Dans le commentaire sur Qohelet, à qui sont dues les traductions qui servent d'appui pour l'énumération des atteintes du corps ?

- EXTRAIT FOURNI:
****
Texte biblique

Qohelet (L'ecclesiaste) 12, 1- 12

 

 

Qohelet a quelque chose de fascinant car il ne mâche pas ses mots . Il ne cache pas que pour lui le temps de la vieillesse est venu. Pour lui qui sait qu’il y a un temps pour chaque chose , pour lui qui a tant vécu , observé , accumulé d’expériences bonnes et moins bonnes , eh bien ,le temps est venu de prendre en compte la réalité concrète sans l’enjoliver : le corps à corps avec le vieillissement du corps n’a rien en soi de riant , de réjouissant . Il en fait le constat , sans fard . Je l’entends dire que c’est la perte de plaisir qui est première «  quand tu diras je n’y ai aucun plaisir » , autrement dit «  je n’ai plus envie de rien »  . Le plaisir s’origine dans le corps , et sa perte dans les défaillances , les dérobades du corps : rien ne nous est épargné , nous dit-il ,dans une terrible énumération de ses atteintes possibles , et là je prends appui sur les traductions du Pasteur Alphonse Maillot , les bras qui tremblent ( « le jour où tremblent les gardiens de la maison ») , les jambes qui flageollent ( « où flageollent les gendarmes » ) , où s’arrêtent les molaires (« les meules ») car elles sont rares , « où s’enténèbrent les voyantes aux volets » : la vue baisse et les paupières se ferment , les orifices que sont les oreilles et les lèvres se ferment (« les deux battants se ferment sur la rue ») , les cordes vocales (« les chanteuses ») s’enrouent …. Viennent aussi le pied mal assuré , la perte d’équilibre , l’essoufflement ..  « on a peur des côtes , aller à pied terrorise (ou fait haleter) ». L’amandier qui blanchit peut être le vieillard , que sa floraison nargue , empêche de dormir : allusions probables au réveil du désir sexuel et à l’ impuissance avec « la sauterelle s’alourdit et le fruit du câprier éclate » .

J’admire chez Qohelet sa faculté de nommer toutes ces pertes angoissantes, sans faire d’impasse et en même temps de les évoquer , d’en voiler la crudité dans une poésie imagée tellement riche - dont une seule traduction est loin d’épuiser le sens ! . A moi qui ai peut-être son âge , ou qui m’en approche , c’est un premier cadeau qu’il me fait .
****
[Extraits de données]

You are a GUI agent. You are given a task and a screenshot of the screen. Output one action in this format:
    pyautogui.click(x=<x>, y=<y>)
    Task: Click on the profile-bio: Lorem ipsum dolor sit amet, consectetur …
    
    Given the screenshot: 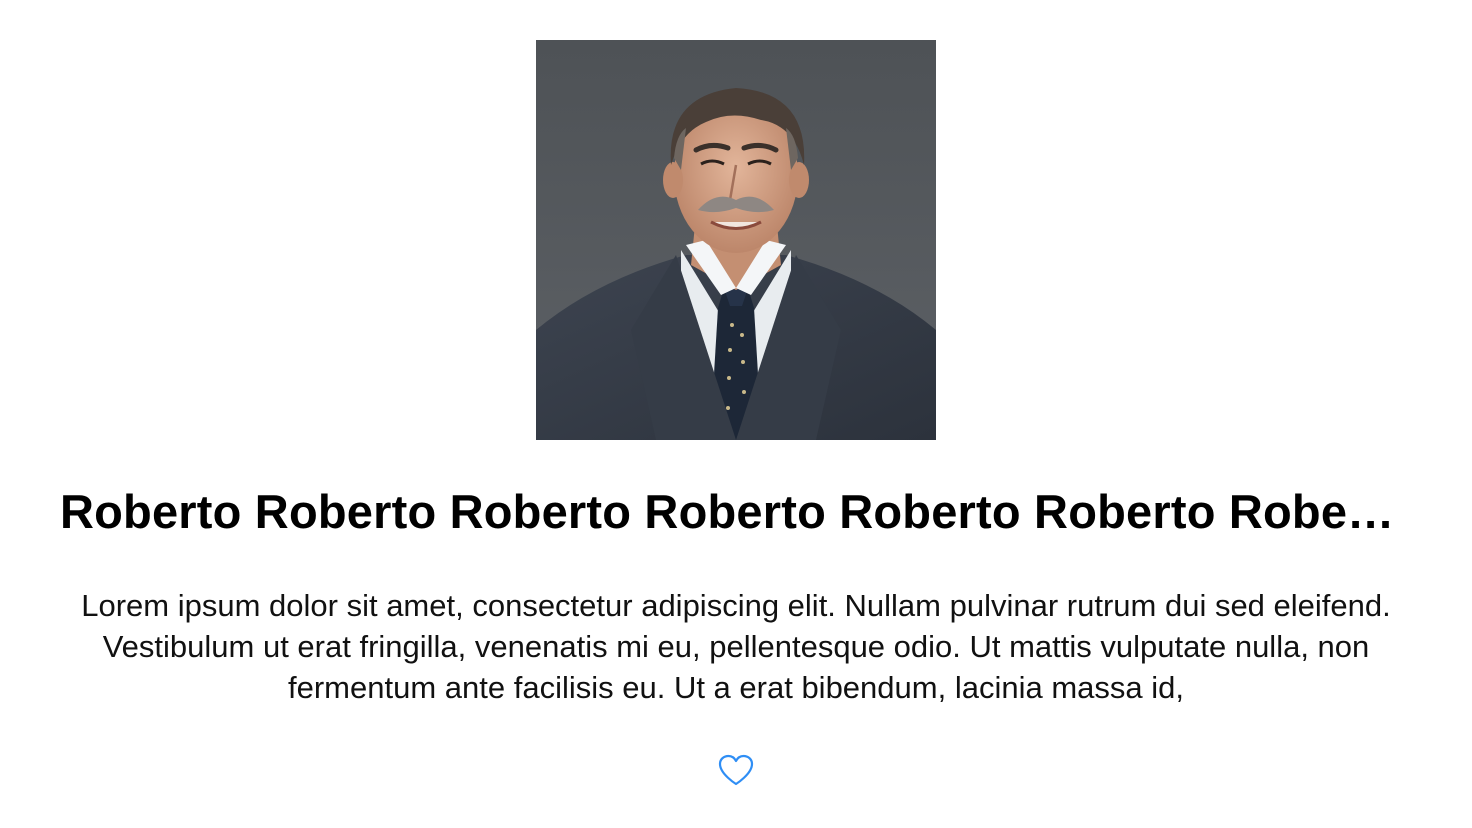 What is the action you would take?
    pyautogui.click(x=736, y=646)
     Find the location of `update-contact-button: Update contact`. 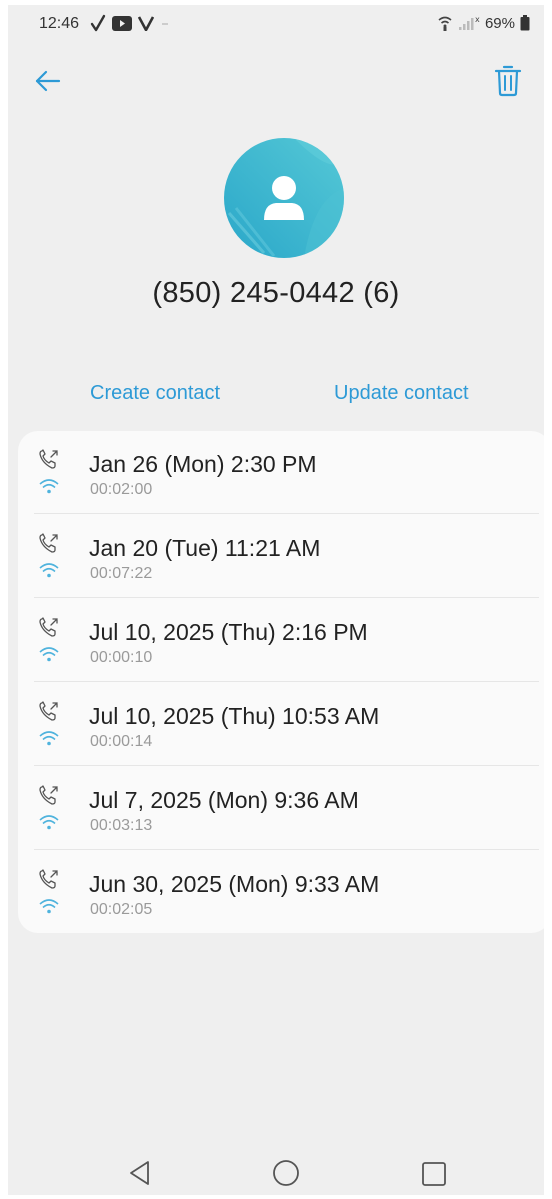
****
- RÉPONSE:
Au Pasteur Alphonse Maillot.